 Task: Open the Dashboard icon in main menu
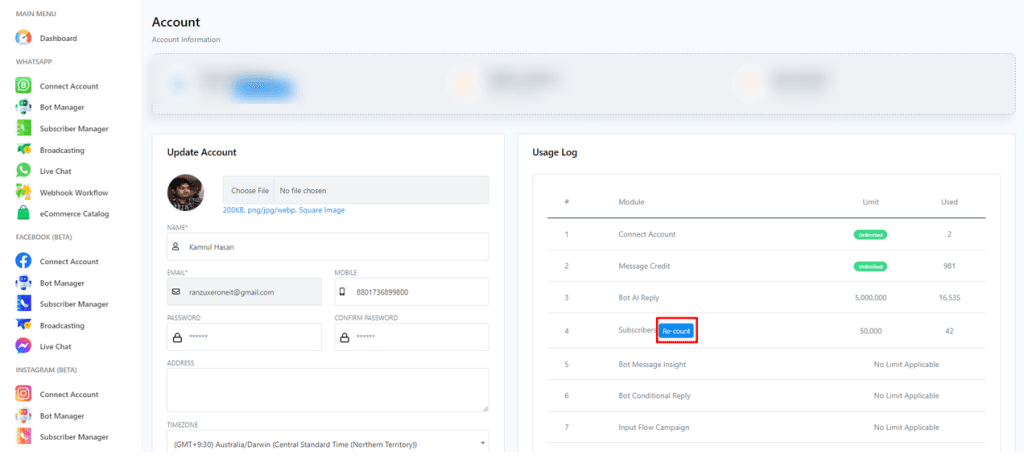coord(23,38)
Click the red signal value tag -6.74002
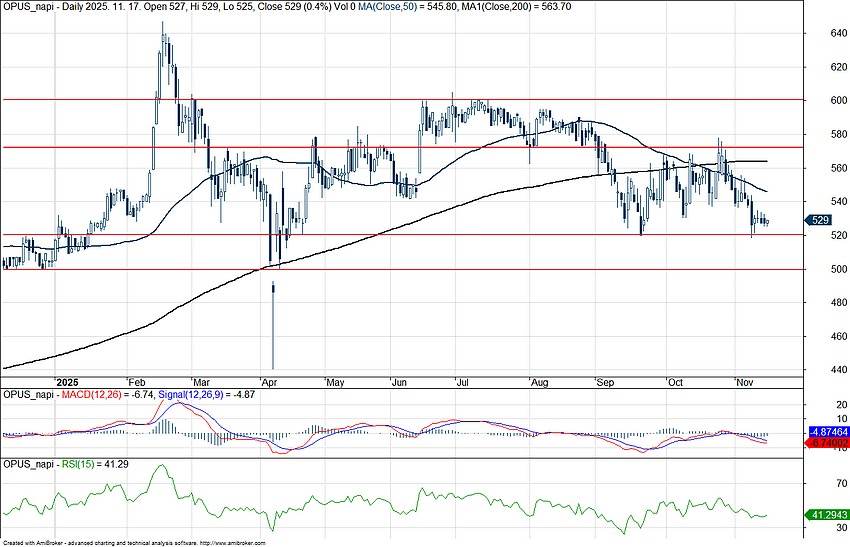850x547 pixels. (826, 441)
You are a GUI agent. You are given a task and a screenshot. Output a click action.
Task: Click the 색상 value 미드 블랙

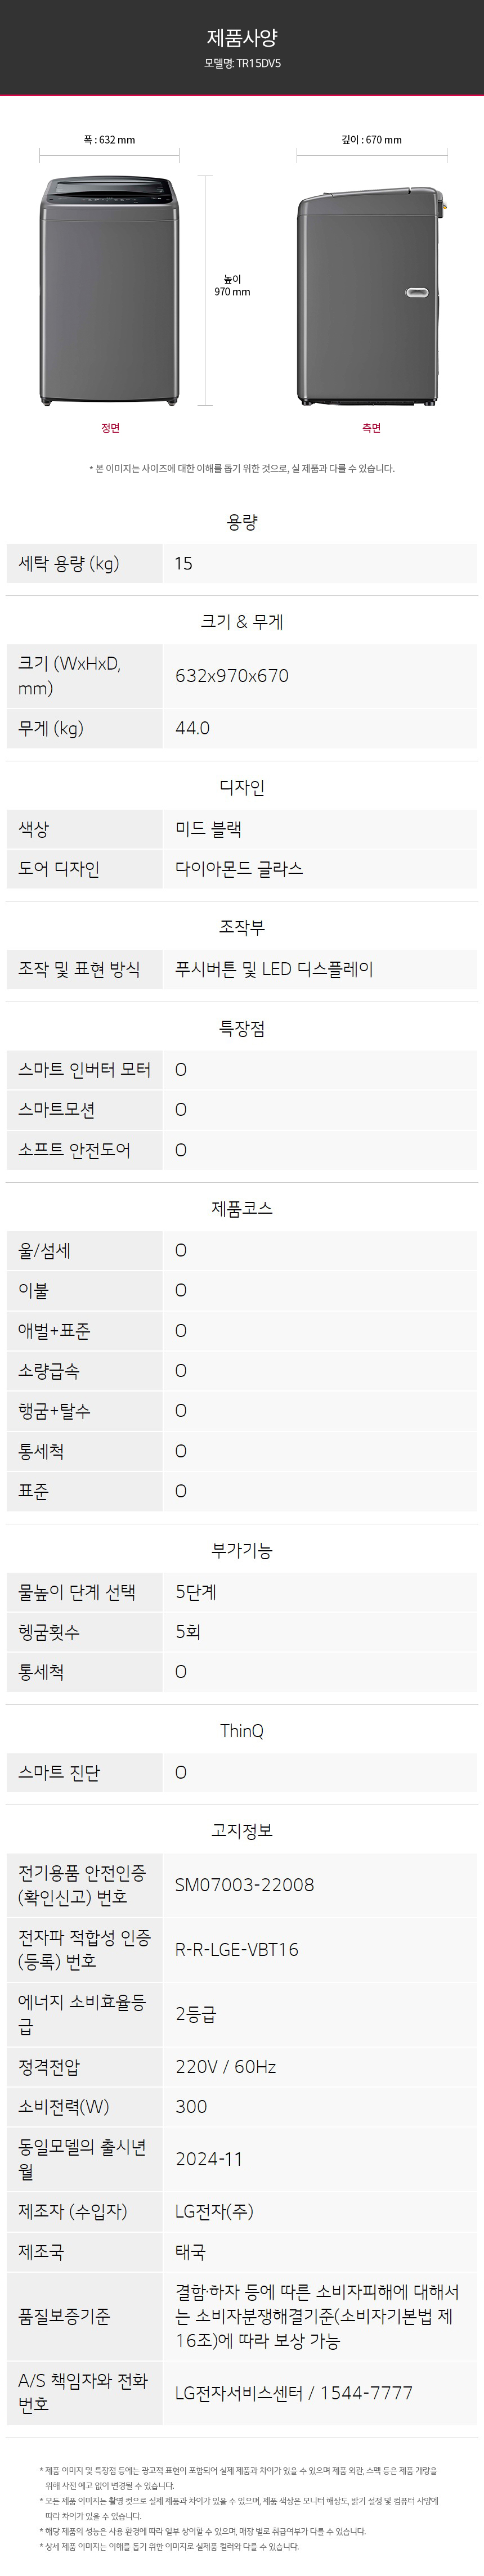pyautogui.click(x=208, y=829)
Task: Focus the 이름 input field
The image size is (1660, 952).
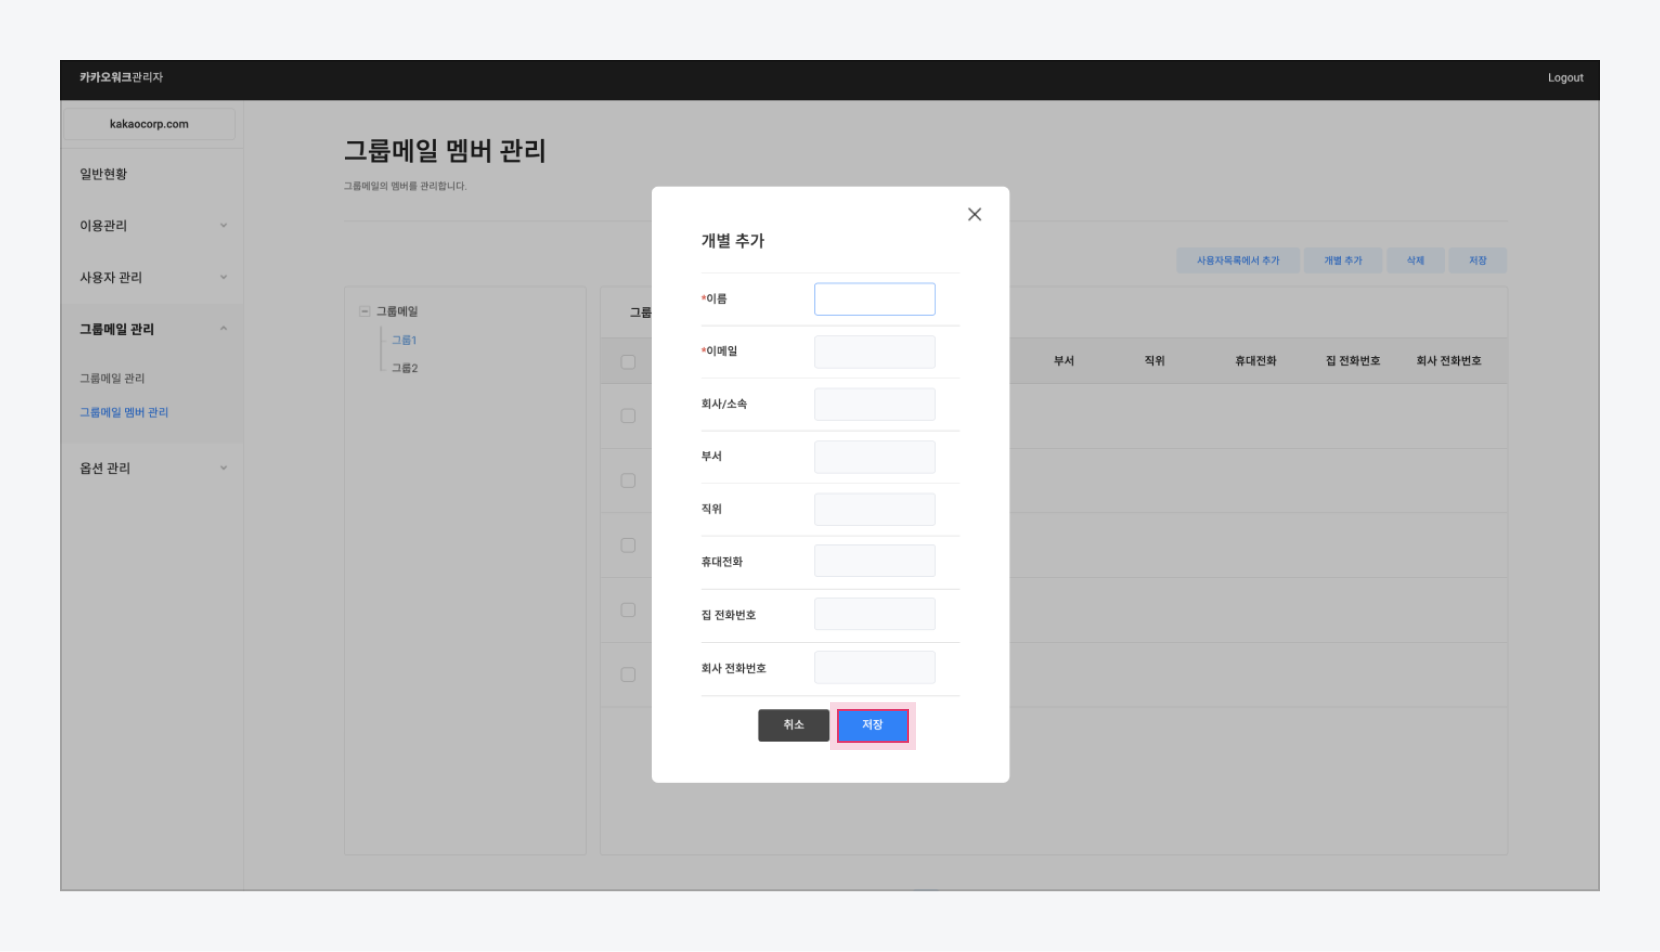Action: tap(874, 299)
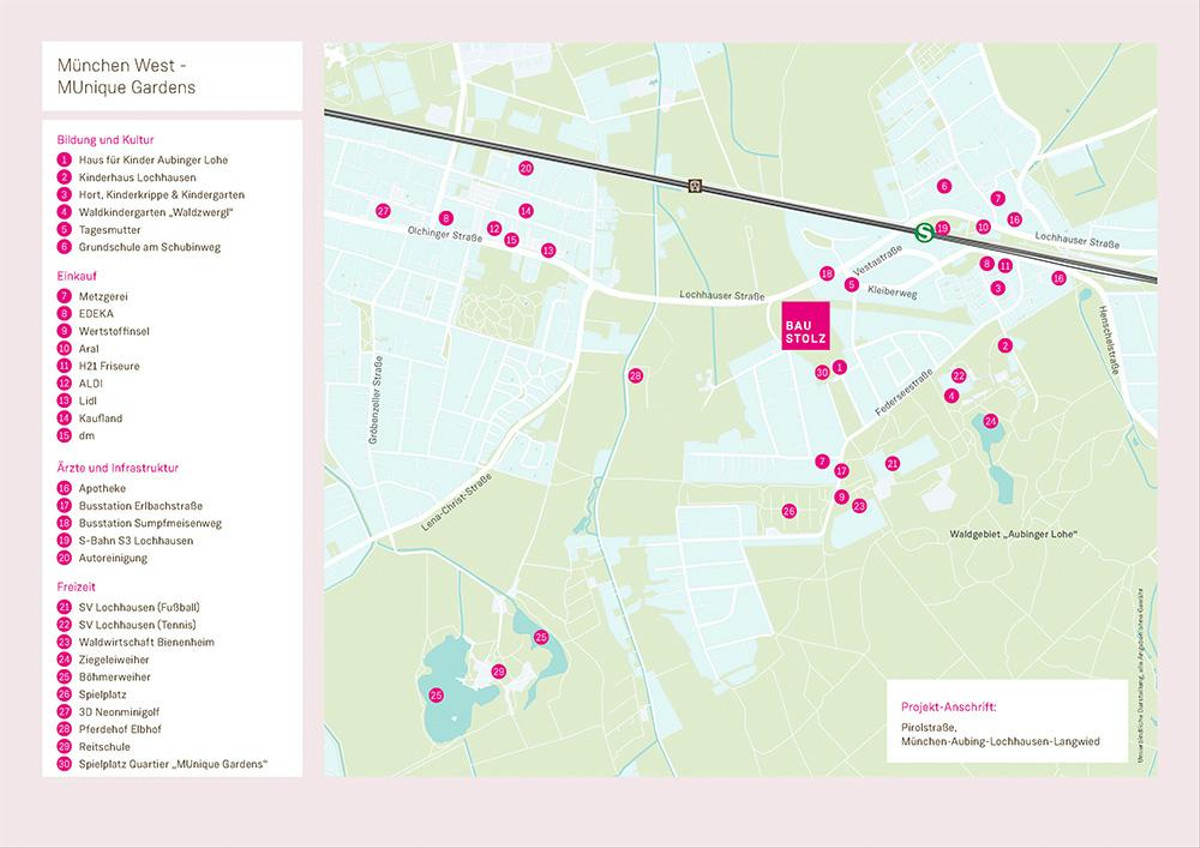Click the Kaufland marker 14 on the map
This screenshot has height=848, width=1200.
point(526,211)
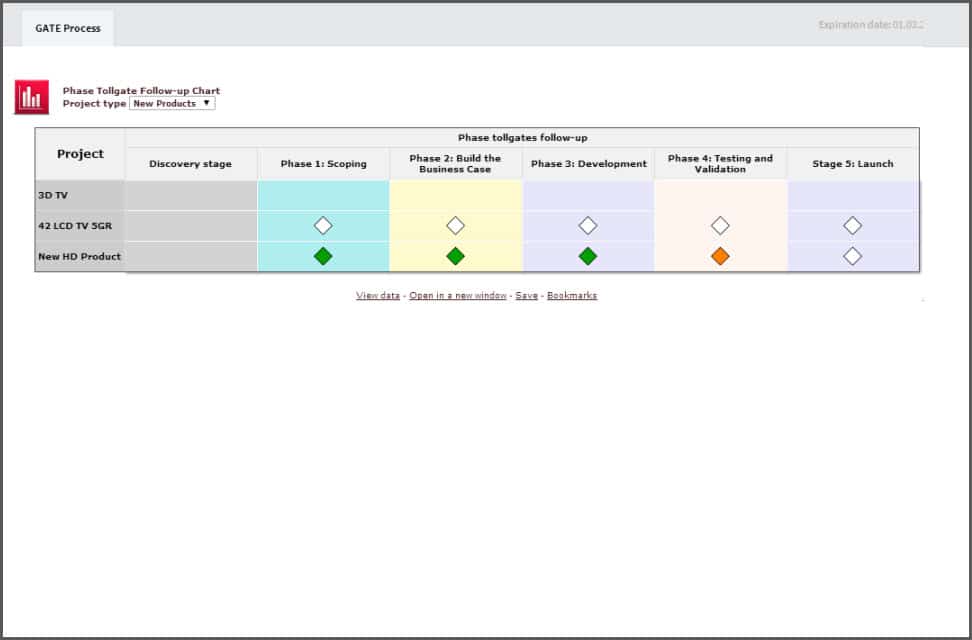972x640 pixels.
Task: Click the New HD Product row label
Action: tap(80, 256)
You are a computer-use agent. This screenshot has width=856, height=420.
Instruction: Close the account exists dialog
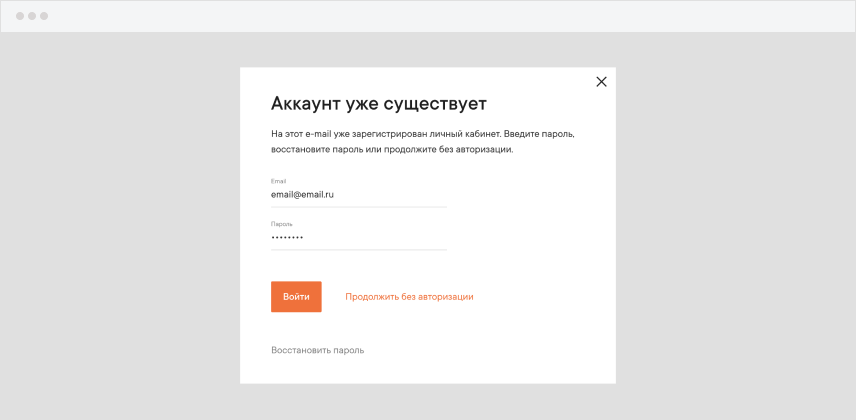(601, 82)
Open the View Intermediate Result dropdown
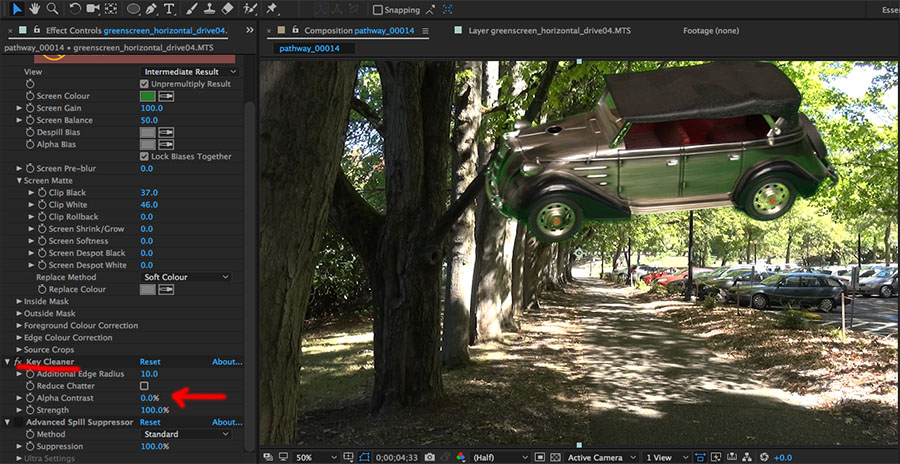 [190, 72]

▸ **Exercise details**:
This task asks for the number of lines above that include the string "agent". Respond with that number only.

▸ **Written response**:
2